Tuesday, May 5, 2015

God, Use Our {Little} House

When our oldest was getting ready to start kindergarten, Mike and I decided to try and sell our home and move to Mike's hometown. We figured we would simply stay where we were if we couldn't sell our house. Whatever route it took, we wanted to be content.

Our home sold in four days.

But finding a home in the town where Mike grew up and where he now worked with his dad? Well, that proved to be tricky. The plan had been to list our house one week, then begin house hunting the next. Yet over that weekend, nearly every home on our "search list" had disappeared and become a home that was pending a sale.

Our price range was modest, yet doable. But I've lost track of how many homes we looked at that had either cracked foundations, bowed basement walls, and obvious flooding issues (My favorite was the quad level that had the same crack/shift in the floor and ceiling at the same spot on every single level of the home....and the realtor running the open house said he hadn't noticed before?!). The search was frustrating and exhausting.

We went through one home during an open house where the kitchen was not only small, but it had a layout that made no sense. The rest of the home was a little choppy, and it was listed about $20,000 over what it was worth--and because Mike was a real estate appraiser, he knew it wasn't worth close to the asking price the moment we walked through it.

But the basement walls weren't bowed or cracked, and (according to the report) it didn't get water.
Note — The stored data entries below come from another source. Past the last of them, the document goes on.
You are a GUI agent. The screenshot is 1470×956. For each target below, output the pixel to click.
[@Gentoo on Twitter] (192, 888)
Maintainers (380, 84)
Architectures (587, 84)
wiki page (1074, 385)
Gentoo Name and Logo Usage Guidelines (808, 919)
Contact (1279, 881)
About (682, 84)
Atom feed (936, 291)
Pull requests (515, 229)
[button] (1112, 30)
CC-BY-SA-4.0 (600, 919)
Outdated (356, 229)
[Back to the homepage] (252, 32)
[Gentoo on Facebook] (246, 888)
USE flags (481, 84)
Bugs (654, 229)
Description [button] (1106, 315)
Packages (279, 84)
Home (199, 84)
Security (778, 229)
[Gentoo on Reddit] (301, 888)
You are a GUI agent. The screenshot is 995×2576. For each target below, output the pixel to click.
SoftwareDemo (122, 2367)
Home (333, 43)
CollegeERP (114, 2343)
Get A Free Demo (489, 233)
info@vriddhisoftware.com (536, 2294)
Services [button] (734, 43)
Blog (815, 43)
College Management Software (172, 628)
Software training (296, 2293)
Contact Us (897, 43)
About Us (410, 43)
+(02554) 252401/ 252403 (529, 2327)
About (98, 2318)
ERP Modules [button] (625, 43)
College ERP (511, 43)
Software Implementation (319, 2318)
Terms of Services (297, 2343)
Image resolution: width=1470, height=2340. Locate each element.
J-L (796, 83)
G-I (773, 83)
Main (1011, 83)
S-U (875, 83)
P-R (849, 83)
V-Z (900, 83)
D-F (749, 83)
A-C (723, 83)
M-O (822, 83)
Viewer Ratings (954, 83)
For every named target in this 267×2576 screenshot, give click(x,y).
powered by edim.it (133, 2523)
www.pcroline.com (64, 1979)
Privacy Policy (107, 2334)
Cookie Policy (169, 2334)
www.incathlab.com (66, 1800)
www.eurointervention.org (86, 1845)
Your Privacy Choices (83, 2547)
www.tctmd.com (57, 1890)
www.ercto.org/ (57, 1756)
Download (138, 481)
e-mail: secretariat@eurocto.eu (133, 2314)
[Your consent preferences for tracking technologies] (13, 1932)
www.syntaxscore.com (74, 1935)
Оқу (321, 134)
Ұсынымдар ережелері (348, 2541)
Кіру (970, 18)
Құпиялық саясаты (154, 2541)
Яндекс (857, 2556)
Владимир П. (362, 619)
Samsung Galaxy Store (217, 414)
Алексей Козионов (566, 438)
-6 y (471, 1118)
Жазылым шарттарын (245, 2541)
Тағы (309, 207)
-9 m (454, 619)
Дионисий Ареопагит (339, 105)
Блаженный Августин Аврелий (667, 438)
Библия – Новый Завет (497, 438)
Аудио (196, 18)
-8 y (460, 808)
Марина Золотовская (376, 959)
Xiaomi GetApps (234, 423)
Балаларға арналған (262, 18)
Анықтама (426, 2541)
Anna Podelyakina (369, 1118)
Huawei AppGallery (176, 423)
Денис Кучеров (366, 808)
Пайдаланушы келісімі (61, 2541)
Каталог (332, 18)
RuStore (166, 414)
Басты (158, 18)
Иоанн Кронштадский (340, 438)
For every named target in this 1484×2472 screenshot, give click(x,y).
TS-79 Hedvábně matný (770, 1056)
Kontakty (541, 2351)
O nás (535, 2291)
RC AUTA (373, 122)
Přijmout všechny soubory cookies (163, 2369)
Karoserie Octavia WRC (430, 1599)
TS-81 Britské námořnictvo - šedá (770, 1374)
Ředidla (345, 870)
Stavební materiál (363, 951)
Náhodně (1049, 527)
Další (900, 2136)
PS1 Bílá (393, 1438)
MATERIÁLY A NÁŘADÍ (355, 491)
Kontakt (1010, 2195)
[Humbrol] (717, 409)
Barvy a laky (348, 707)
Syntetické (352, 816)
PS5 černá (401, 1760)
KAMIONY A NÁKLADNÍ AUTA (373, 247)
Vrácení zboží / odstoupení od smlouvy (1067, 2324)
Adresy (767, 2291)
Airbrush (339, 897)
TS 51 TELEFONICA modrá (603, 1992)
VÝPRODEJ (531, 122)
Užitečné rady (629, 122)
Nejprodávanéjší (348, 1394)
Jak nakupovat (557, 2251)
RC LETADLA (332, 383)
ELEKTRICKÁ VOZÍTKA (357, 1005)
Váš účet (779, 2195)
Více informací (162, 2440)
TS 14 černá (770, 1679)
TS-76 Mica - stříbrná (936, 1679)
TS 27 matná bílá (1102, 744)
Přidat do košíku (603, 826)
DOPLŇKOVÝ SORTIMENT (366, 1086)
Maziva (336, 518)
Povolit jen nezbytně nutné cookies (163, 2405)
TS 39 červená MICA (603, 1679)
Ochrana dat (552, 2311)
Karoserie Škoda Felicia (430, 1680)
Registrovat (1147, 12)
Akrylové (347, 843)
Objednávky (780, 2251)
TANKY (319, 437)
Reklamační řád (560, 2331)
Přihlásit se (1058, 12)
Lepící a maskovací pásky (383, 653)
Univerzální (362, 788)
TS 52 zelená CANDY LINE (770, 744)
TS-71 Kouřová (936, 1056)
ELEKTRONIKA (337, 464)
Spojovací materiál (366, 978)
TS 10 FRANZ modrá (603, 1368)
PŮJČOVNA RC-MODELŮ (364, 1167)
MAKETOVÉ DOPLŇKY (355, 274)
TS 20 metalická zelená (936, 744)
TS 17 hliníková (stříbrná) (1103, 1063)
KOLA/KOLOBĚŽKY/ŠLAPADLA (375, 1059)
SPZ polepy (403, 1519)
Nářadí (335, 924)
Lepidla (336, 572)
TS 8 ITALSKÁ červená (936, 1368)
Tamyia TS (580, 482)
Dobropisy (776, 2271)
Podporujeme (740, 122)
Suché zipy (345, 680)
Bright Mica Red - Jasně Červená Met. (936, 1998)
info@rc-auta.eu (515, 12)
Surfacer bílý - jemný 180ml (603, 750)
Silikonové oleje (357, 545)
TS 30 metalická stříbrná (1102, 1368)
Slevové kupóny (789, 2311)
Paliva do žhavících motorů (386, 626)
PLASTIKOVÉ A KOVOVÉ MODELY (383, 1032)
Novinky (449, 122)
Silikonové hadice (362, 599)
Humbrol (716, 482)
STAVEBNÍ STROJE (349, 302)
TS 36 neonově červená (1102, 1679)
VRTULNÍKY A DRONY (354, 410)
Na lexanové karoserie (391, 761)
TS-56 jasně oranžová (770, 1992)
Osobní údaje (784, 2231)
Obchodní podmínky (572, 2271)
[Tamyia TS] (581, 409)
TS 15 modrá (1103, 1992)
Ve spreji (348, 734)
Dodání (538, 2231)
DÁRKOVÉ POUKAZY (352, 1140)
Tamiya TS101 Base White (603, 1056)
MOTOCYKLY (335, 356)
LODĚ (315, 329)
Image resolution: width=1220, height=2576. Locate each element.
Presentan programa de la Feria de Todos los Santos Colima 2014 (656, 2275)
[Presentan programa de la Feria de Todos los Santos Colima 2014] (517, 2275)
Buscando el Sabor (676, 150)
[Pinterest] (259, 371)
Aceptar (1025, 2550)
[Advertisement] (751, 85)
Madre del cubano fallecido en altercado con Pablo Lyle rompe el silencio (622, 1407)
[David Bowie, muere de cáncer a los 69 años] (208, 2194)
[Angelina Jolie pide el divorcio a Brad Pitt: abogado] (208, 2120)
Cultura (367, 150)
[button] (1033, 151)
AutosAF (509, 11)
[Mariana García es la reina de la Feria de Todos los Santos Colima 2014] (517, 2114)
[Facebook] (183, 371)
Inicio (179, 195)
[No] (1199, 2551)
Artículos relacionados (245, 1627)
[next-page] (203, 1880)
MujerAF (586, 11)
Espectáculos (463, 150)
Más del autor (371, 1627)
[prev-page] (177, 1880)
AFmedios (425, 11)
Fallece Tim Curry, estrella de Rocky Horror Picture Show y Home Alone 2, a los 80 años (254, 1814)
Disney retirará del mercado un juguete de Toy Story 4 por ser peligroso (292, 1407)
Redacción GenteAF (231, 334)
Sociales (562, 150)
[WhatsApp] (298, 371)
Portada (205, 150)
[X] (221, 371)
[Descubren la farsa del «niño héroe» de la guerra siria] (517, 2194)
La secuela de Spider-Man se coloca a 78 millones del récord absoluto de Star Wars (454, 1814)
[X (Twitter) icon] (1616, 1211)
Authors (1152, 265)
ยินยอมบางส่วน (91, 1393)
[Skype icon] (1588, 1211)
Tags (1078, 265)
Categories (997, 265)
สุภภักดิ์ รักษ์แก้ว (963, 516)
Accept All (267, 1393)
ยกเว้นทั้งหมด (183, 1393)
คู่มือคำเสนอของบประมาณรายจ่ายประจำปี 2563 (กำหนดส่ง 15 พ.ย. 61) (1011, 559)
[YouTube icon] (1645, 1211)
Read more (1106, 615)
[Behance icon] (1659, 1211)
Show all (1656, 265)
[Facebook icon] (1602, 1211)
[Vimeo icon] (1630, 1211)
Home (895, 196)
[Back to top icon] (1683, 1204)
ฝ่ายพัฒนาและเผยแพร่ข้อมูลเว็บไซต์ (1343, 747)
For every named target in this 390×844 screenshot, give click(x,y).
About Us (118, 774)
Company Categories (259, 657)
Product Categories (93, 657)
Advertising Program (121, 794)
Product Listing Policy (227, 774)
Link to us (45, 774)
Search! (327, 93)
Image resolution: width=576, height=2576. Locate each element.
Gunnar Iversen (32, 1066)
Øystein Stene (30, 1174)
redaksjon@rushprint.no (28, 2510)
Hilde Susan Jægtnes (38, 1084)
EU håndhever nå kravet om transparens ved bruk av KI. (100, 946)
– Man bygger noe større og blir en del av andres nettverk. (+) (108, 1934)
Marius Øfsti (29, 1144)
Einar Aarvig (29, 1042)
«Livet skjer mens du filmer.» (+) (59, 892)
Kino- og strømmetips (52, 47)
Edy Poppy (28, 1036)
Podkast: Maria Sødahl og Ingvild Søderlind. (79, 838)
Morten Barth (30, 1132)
With our realtor starting to panic a little, her never having gone through this home with us, and the price dropping closer to its proper evaluation, she dragged us over to look at it again. NOTHING else was on the market that met our needs.

We bought that stinkin' house. And I cried.

Over time, that house began to feel like home. The kids adjusted pretty well, and it was the perfect neighborhood for a young family. But I struggled with comparison. With wanting more. Our constant talks were, "When we can afford to move...."

And then, God really began to challenge Mike and me on the fact He had us where He wanted us. We reached the point where we could move, but was that the wisest financial decision? Were we being motivated by others' expectations, or by His?

So in January 2014, we decided without question that we were content. That we loved our home, and that we still saw its amazing potential. It took over seven years, but we were finally at peace.

And then God sent us not one, but two babies to foster.  And He still pressed in for us to remain content.

I look at our home now, with it's 6 kids, 2 adults, 1.5 baths and no coat closet, and smile. It's not always easy, and things are often chaotic--but that chaos would be here whether we were in this home or another. And I'll be honest--in the middle of the night, when babies are awake and you can't let them cry because they will wake up the other kids--that's the time I am stretched and struggle with my attitude. But Mike and I have enjoyed creating a game plan for maximizing our space and crossing things off the project list. Most importantly, I love how God has us--right now, right in this moment--serving Him with what we've been given.

For you see, it's easy to tell God "yes" when everything lines up the way you desire; the way you have planned. Christians enter the "maybe someday" phase, and never do what He has pressed upon their hearts. When Mike and I felt called to foster, I wanted someone from the agency to come look at our home and tell us if we had enough space to foster a child before we began any other stage of the process. Then, when we got our license, it said we could have up to SIX kids in our home.  What?? I called to verify, and they said that was the routine number and yes, we had the space.

Never in a million years did we plan to have six children in this home. But here we are, realizing what we can offer the kids we foster is beyond any opportunity their birth parents ever had. Homelessness, sleeping on couches, getting dragged from one place to another as children and getting kicked out of places as adults best describes their situations. The generational cycle should have continued with our little three. Foster care removed them from that environment, but our willingness to say "yes" put them with a family who loves them fiercely, inside a home that provides shelter, safety, consistency & stability.

God wants to do big things through us, under the circumstances He has allowed. And I'm humbled and thankful for the chance to serve Him inside our small, very precious, home.